The best T20 World Cup moments: Gayle opens the inaugural edition with a ton of memories

The first match of the first T20 World Cup. The four with the first ball declares the tournament open. The first individual century in international T20 competitions.

Second 200-plus team score in T20Is at the time. And yet, Chris Gayle-powered West Indies end second-best on the unforgettable Johannesburg night.
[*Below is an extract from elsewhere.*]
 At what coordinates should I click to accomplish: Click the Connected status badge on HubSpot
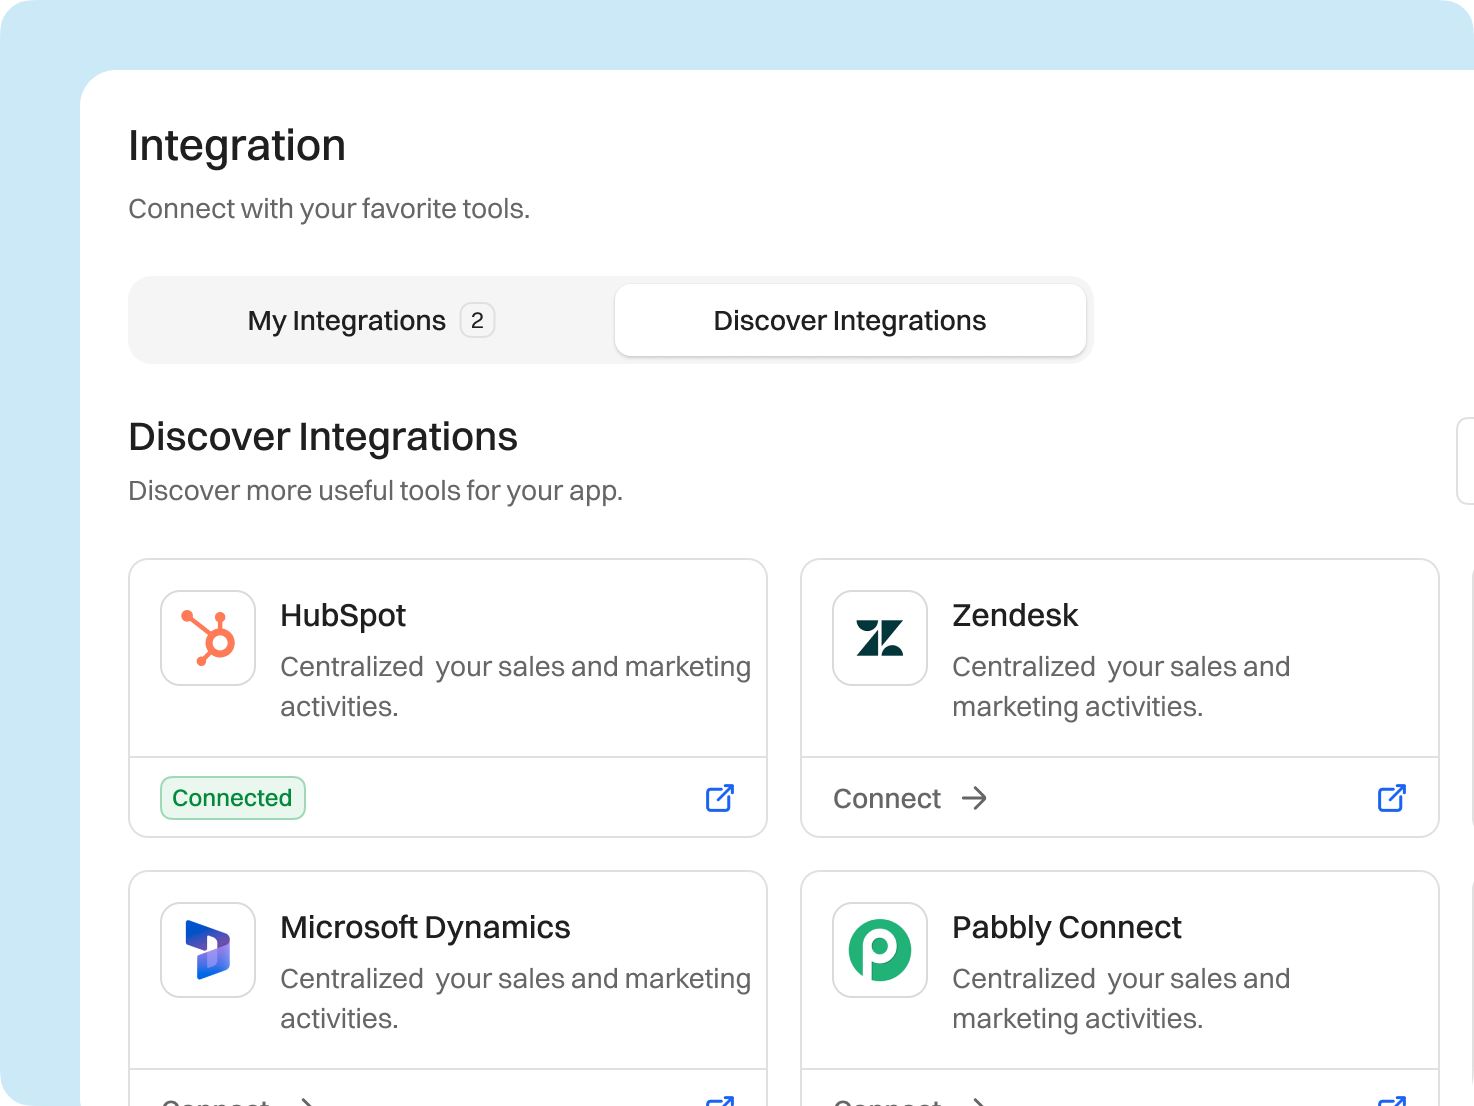(x=232, y=798)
There will be claimants and pretenders, imposters and wannabes, but firsts will always elicit an emotion of purity and awe.

Fourteen years back, in a world far removed from masks, virus, and vaccine, in a year preceding the Indian Premier League, and months after the broadcasting disaster masquerading as a 50-over World Cup in the Caribbean, T20 cricket took off from yet-to-become-Universe Boss’ blazing blade.

West Indies, helmed by Ramnaresh Sarwan faced hosts South Africa, led by Graeme Smith at the Wanderers, and as Gayle sent Shaun Pollack’s first ball to the fence past cover point, cricket turned a corner.

This was just the 20th 20-over international of the time, and the limitless possibilities of cricketing endeavour were yet to bloom on the T20 turf. Critics shrugged off the format as ‘slam-bang cricket’, not unlike the opposition that greeted white balls and coloured clothing in the Kerry Packer era. But just as innovation lifted the sport from the tyranny of tradition then, the free-spirited swing of Gayle’s bat knocked the apprehensions out of the park in 2007.

Less than 40 minutes and 10 overs into the contest, West Indies had raced to 100. Using his long reach and brute force to pulverising effect, the Jamaica southpaw brought up his 50 off 26 balls; the 100 arrived on the 50th ball he faced. If a strike rate of 200 is pulsating today, it was jaw-dropping then.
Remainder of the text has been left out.